Emotion production and perception are a crucial part of human interaction. Emotions modulate vocal, facial, and physical expressions in natural communication. Previous research has demonstrated that children with autism have difficulty recognizing and understanding emotions. Quantitative evaluations can aid in identifying child-specific social deficits, potentially producing, in the long-term, more effective and targeted interventions. Embodied Conversational Agents (ECA) provide an important platform for analyzing a child's communicative patterns. ECAs produce consistent and modifiable scenarios permitting a controlled evaluation of a child's communication abilities. The goal of the current work is to determine how a suite of ECA technologies can be used to elicit and evaluate natural affective child communication patterns.
Objectives:
The ECA employed in this work is designed to elicit, and analyze, complex, but phased, structured, and naturalistic interactions. The tool is intended to encourage affective and social behavior through the design of the accompanying scenarios.
Methods:
The tool is adapted from earlier studies at the USC. These studies suggested that an ECA could elicit natural communication patterns in typically-developing children and children with autism. In the updated design, the interaction scenarios are emotion problem-solving tasks. In these tasks, children are presented with emotional imagery. They are asked to identify emotional inconsistencies (e.g., missing faces, mismatched faces) and explain why these inconsistencies were identified.
The ECA serves as an emotional coach. It introduces the scenario and produces queries whose difficulties are dependent on the child’s ability. If the child easily identifies the emotions in the images, the ECA coaches him through low-level points, asking him to determine the emotional causes. If the child is unable, or unwilling, to identify the emotions present, the ECA coaches him through empathetic exercises, relating the child's preferences to the presented scenarios.

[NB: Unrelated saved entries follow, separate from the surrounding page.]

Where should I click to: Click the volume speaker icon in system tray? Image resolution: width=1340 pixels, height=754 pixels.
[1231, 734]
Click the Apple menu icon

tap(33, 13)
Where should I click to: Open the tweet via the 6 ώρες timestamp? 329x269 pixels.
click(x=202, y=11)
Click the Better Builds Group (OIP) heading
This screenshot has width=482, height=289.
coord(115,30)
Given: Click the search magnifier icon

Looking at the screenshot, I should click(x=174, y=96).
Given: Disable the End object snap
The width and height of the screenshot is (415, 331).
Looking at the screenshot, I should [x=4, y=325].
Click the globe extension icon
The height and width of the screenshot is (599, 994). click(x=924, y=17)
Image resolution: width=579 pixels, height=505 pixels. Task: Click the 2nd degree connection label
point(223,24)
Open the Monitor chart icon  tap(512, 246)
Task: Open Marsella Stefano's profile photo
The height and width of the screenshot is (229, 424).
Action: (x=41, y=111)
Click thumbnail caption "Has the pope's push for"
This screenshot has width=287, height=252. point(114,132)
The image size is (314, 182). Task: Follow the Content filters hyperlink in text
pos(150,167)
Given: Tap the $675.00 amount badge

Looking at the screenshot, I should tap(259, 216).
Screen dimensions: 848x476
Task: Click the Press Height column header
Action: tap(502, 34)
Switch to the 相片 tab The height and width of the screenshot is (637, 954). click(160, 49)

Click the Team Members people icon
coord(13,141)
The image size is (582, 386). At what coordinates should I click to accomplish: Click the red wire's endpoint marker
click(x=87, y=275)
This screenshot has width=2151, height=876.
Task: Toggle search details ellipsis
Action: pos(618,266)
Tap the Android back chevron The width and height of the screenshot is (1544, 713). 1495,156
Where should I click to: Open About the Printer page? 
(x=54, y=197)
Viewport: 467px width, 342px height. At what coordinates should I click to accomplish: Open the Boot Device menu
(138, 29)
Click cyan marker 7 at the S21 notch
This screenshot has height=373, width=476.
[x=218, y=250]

The tool is designed to elicit affective and social behavior for analysis. The child’s behaviors are recorded using audio-visual sensors and the ECA’s prompts are logged for post-hoc analysis. The interaction follows the Wizard-of-Oz paradigm, permitting the creation of a structured interaction simulating a discourse between a child and machine while avoiding the technological difficulties inherent in speech understanding.
Results:
The ECA technologies discussed in this abstract have been designed, implemented, and tested on typically developing children. Previous studies demonstrated the usability of this type of technology on typically developing children and children with autism. We are currently recruiting children with autism to study affective child-machine interaction patterns. The presentation at the conference will include a demonstration of the technology.
Conclusions:
ECA technologies provide an effective platform for eliciting and analyzing children’s communicative abilities. This tool is a modular system; scenarios can be interchanged or even created based on the needs of the experimental protocol. It also records time-stamps of the ECA behavior. The combination of the modularity and detailed record facilitates detailed and quantitative post-hoc analyses for the identification of social affective deficits in children with autism. This work is supported by the National Science Foundation and Autism Speaks.